> Short problem:
State how many lines in the material below contain the string "Select", counting case exactly. Reply with the number alone.

Recorded data:

+ + + +

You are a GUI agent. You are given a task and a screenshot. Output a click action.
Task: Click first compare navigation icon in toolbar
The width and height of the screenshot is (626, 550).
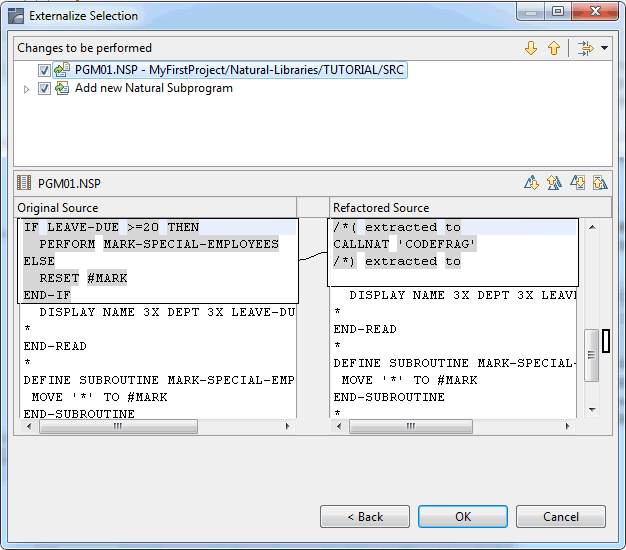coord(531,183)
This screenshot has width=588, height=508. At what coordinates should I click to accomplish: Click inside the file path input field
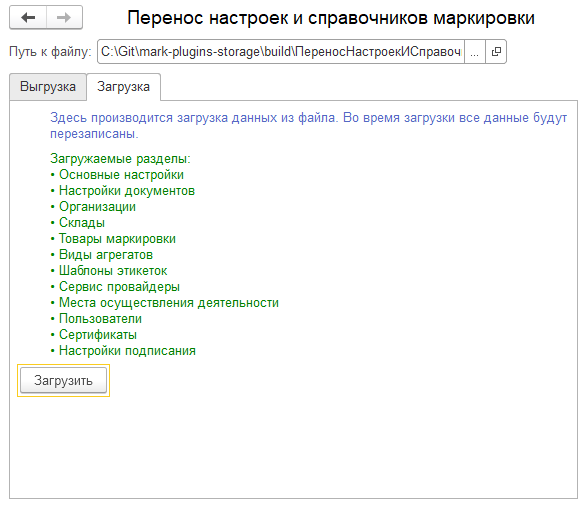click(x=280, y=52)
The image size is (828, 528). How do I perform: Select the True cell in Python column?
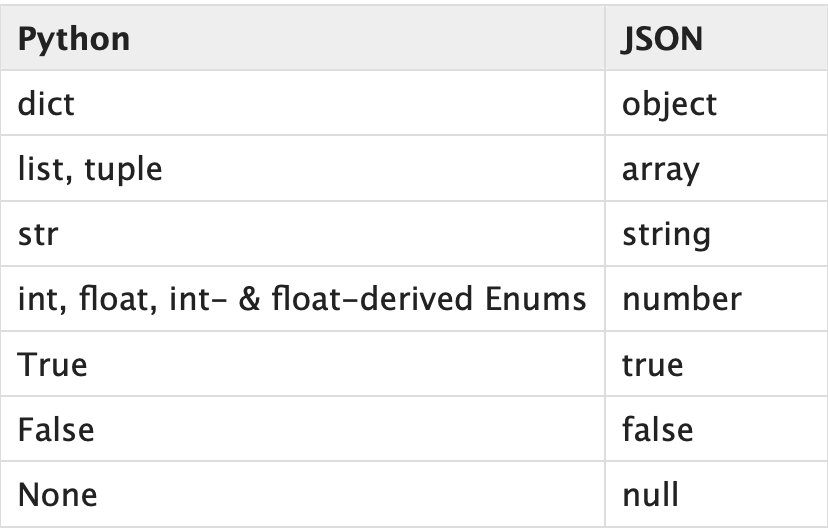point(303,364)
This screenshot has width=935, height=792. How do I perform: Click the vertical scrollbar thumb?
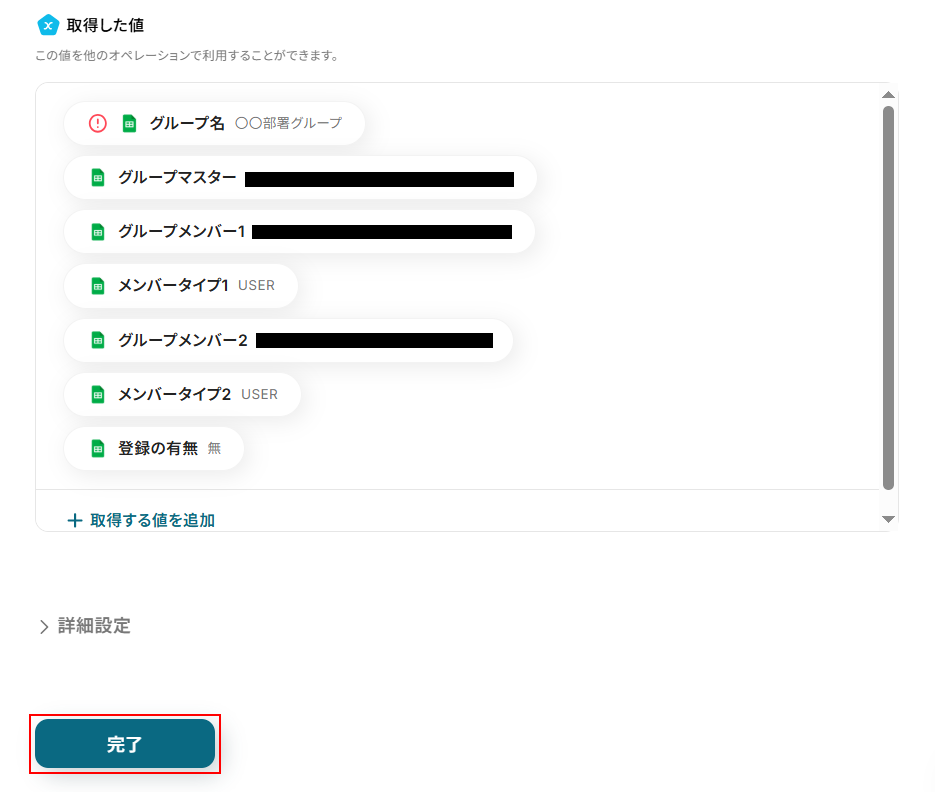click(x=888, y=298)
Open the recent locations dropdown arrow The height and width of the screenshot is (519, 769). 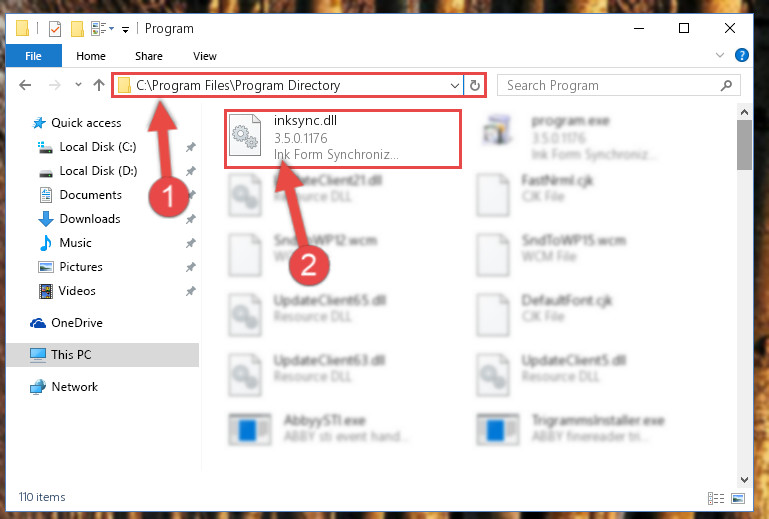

+ + + +

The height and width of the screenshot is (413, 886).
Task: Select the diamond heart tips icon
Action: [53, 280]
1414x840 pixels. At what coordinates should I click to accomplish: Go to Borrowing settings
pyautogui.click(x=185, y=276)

+ + + +

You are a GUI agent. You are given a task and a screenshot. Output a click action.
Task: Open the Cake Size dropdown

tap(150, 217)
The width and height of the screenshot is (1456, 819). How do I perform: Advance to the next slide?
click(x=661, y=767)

+ + + +

> Problem solution:
2